#### Questions on the material:
• A. In the article on the new Taliban leader's message below, on what occasion did Mullah Hibatullah Akhundzada make his remarks?
• B. Continue the article on the new Taliban leader's Eid message from its final sentence.

#### Extract:
========

A photo circulated by the Taliban of new leader Mullah Hibatullah Akhundzada.
A photo circulated by the Taliban of new leader Mullah Hibatullah Akhundzada.

The new Taliban chief has called for the United States to end its “occupation” of Afghanistan, saying the Islamist insurgency is determined to “salvage” the country from the claw of the infidel occupation and mischief.”

Mullah Hibatullah Akhundzada made the remarks Saturday in connection with the annual Eid festival, which marks the end of the Islamic holy month of Ramadan.

“You will not be able to frustrate the determination of our (the Afghans) Jihadic struggle, by your resorting to extending the time of presence of your soldiers or of increasing military rule of engagement in Afghanistan,” he said.

Hibatullah was referring to President Barack Obama’s decision to increase airstrikes against the Taliban and to deploy of U.S. soldiers to the battlefield when necessary to help Afghan forces defeat the insurgents.

========

#### Supplied data:

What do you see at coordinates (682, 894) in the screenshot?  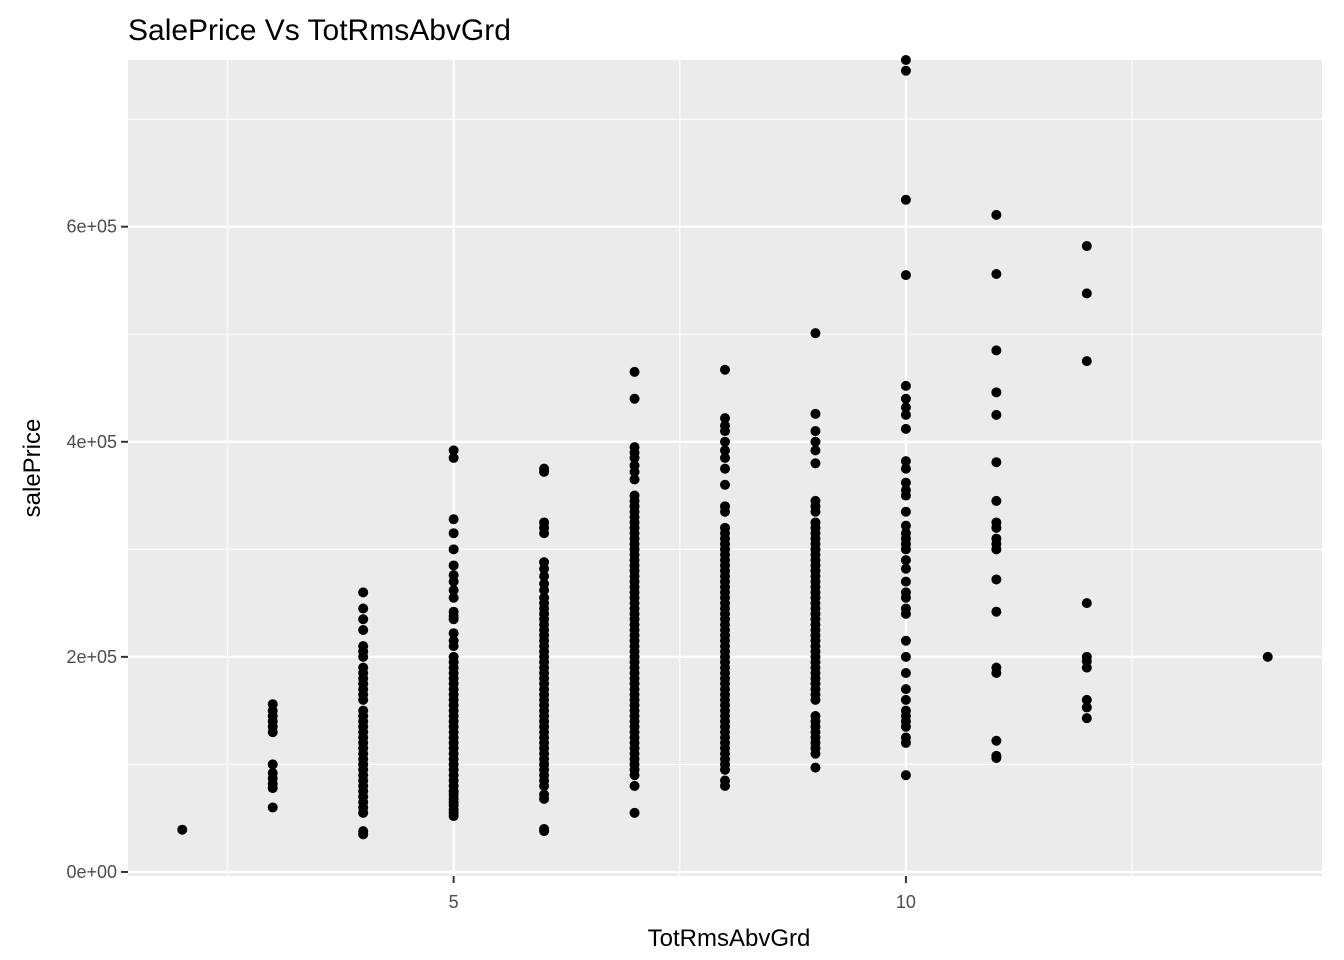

========

#### Responses to the exercise:
• A. He made them on Saturday in connection with the annual Eid festival, which marks the end of the Islamic holy month of Ramadan.

• B.
“You [the United States] are facing up not a group or faction but a nation. You are not going to be a winner [God willing]. So it is rational if you come with a reasonable policy for solution [of the issue] instead of the use of force,” he asserted.

Hibatullah took control of the insurgent group just days after a U.S. drone strike on May 21 killed Taliban leader Mullah Akthar Mansoor in neighboring Pakistan.

Under its new leadership, the Islamist insurgency has intensified battlefield attacks and suicide bombings against officials and security forces of the U.S.-backed Afghan government of President Ashraf Ghani.

The latest such attack took place in Kabul Thursday when a twin suicide car bombing on a police convoy killed nearly 40 recruits and officers, and wounded dozens more.

U.S. officials have anticipated more violence in Afghanistan since the Taliban leadership transition.

Hibatullah, who was deputy to Mansoor before being elevated to the highest post, does not have a military background but is believed to be behind the Taliban-led bloodshed in Afghanistan using his years of religious influence in the group, according to the U.S. military's initial assessment.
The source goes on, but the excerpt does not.